Ты кто?- хриплым голосом спросил Наум.

Я? - Гриша поднял глаза от доски. - В каком смысле?

Ты, падла! - Наум вскочил, задев доску, и несколько фигур посыпались на траву. - Следователем был, сволочь! Припаял мне десятку, и не только мне! Измывался над людьми! Сколько подвел под вышку, сколько в лагерь засунул! Сознавайся, падла! Гляди сюда, нелюдь! - Он поднял майку, обнажив темные, выделяющиеся на незагорелой светлой коже, пятна шрамов. - Твоя работа!

Он с ненавистью смотрел на растерянное и побледневшее Гришино лицо и не видел его, видел перед собой того - молодого, красногубого, упоенного властью и кровью хозяина жизни и смерти, с мерзкой наколкой на сильной гладкой руке.

Гриша встал, лицо его совсем побелело, казалось, он очень испугался, или просто сильно растерялся.

Ты ошибаешься, Наум... Опомнись, Наум... ты принял меня за другого. Я всю жизнь был учителем физики, я никогда не был следователем. никогда.

Последнее слово Гриша уже прошептал, поднял упавшую майку и пошел в дом, согнув плечи и шаркая сандалиями по асфальтовой дорожке.

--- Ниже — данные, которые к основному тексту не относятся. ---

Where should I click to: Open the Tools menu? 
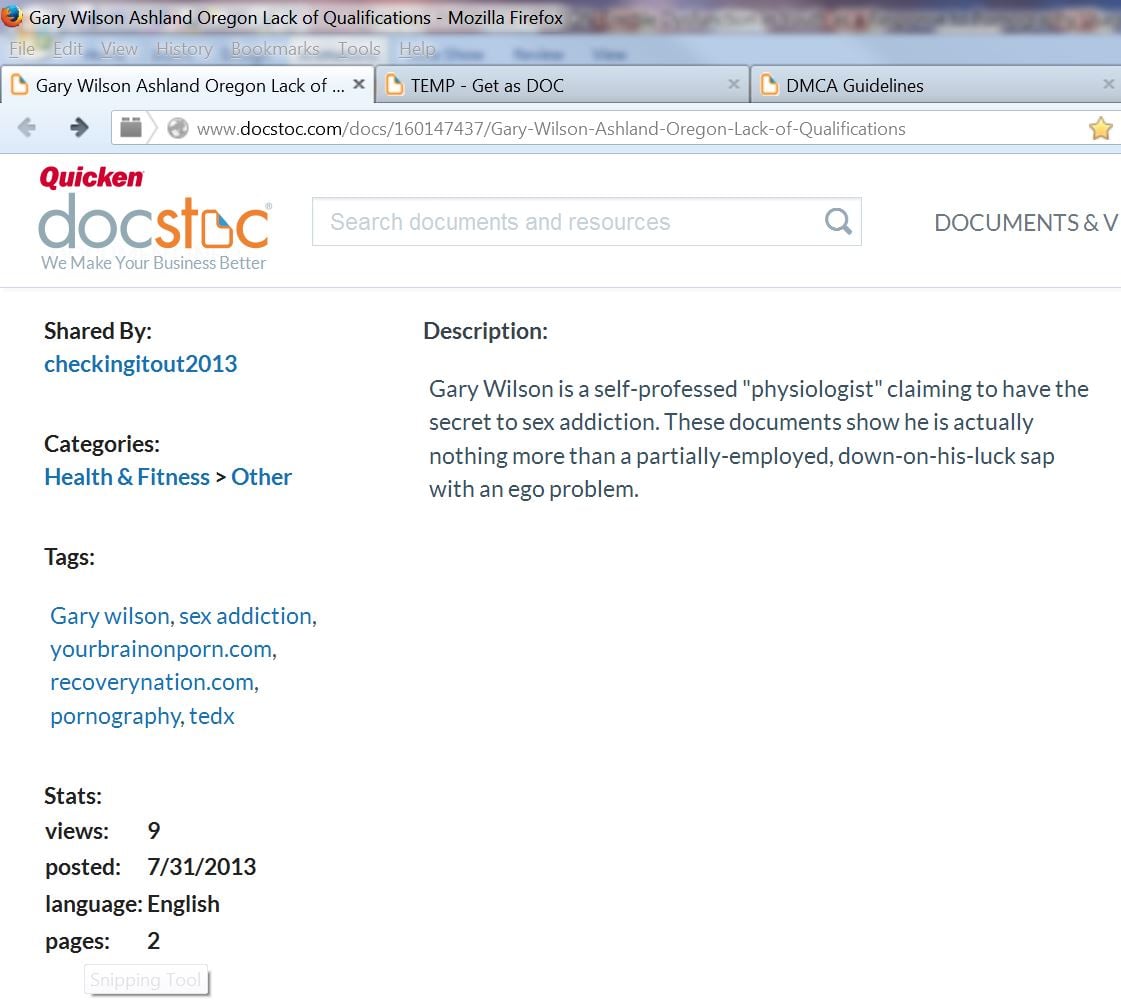(359, 49)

Наум не поверил. Он теперь не мог избавиться от видения, выплеснутого из глубин памяти: беспощадная рука с выколотым драконом и белый, нетерпеливо дергающийся лист бумаги. И снова (как тогда) почувствовал соленый сгусток крови во рту и обломки сломанных зубов. Наум сплюнул, посмотрел вниз на бесцветный плевок и сел на скамью, обхватив руками голову. Вот. что-то еще было у Гемоглобина, что-то еще такое, приметное. Вспомнил! Еще одна наколка... Откуда они вообще у него -следователя НКВД? Из шпаны блатной, наверное, вылез и поднялся вон куда, - Наум еще тогда раздумывал об этом, когда сидел в кабинете на привинченной к полу табуретке, стараясь не слушать и не вникать в дурацкие, лишенные для него всякого смысла, однообразные вопросы. Да, такая маленькая наколочка на левой кисти: «Вера». А у Гриши - есть или нет? Если нет.

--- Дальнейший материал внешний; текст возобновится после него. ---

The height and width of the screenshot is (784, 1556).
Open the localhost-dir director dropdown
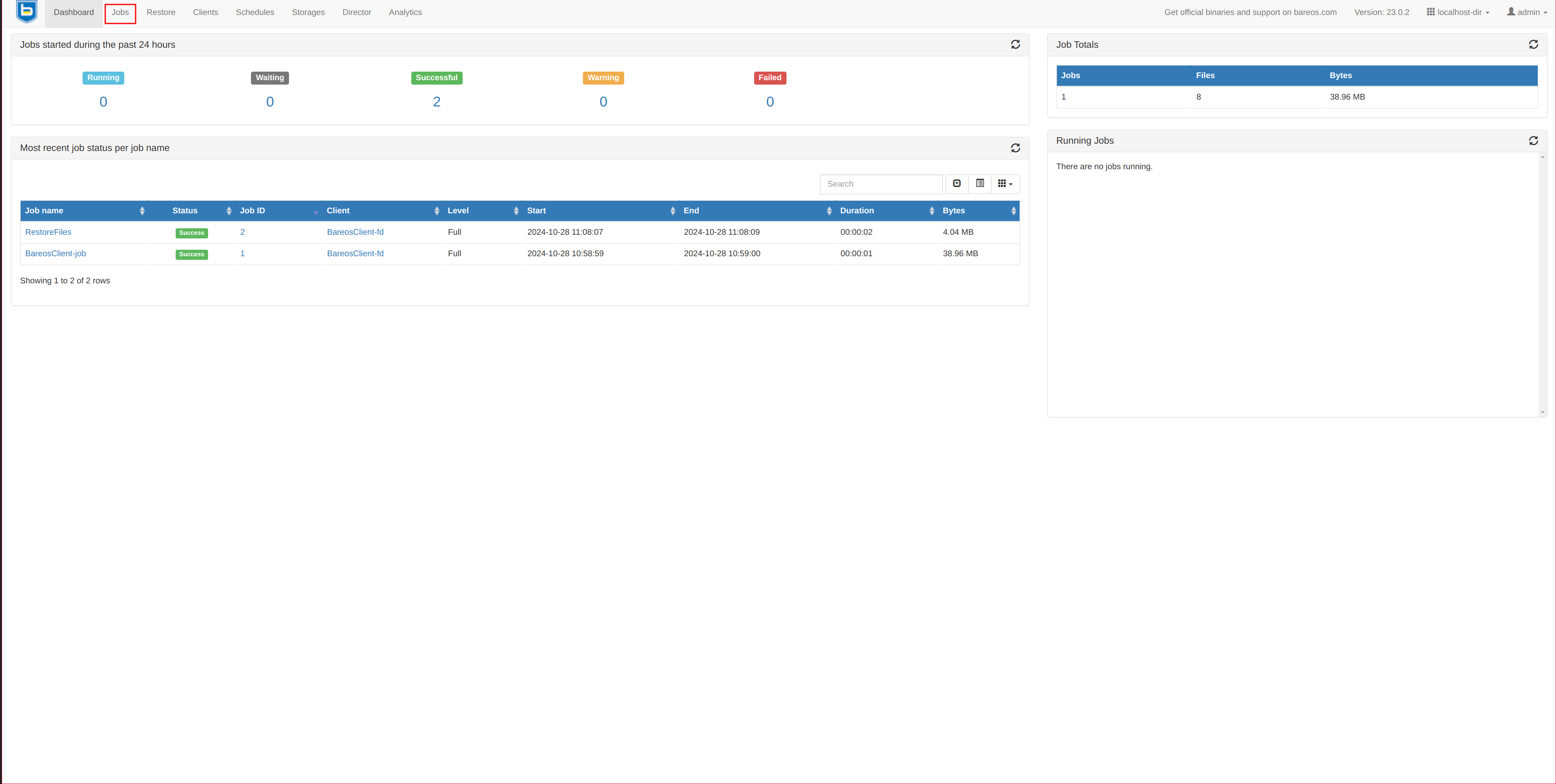1458,12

Наум постучал в соседнюю комнату. Ответа не услышал, толкнул незапертую дверь и вошел. Гриша спал или притворялся: лицо было накрыто газетой, руки сложены на груди. Наум подошел ближе, посмотрел: татуировочки не было. Свел! Уничтожил примету. Гриша не шевелился и газета не колыхалась. Наум потянул газету, всмотрелся в неподвижное лицо.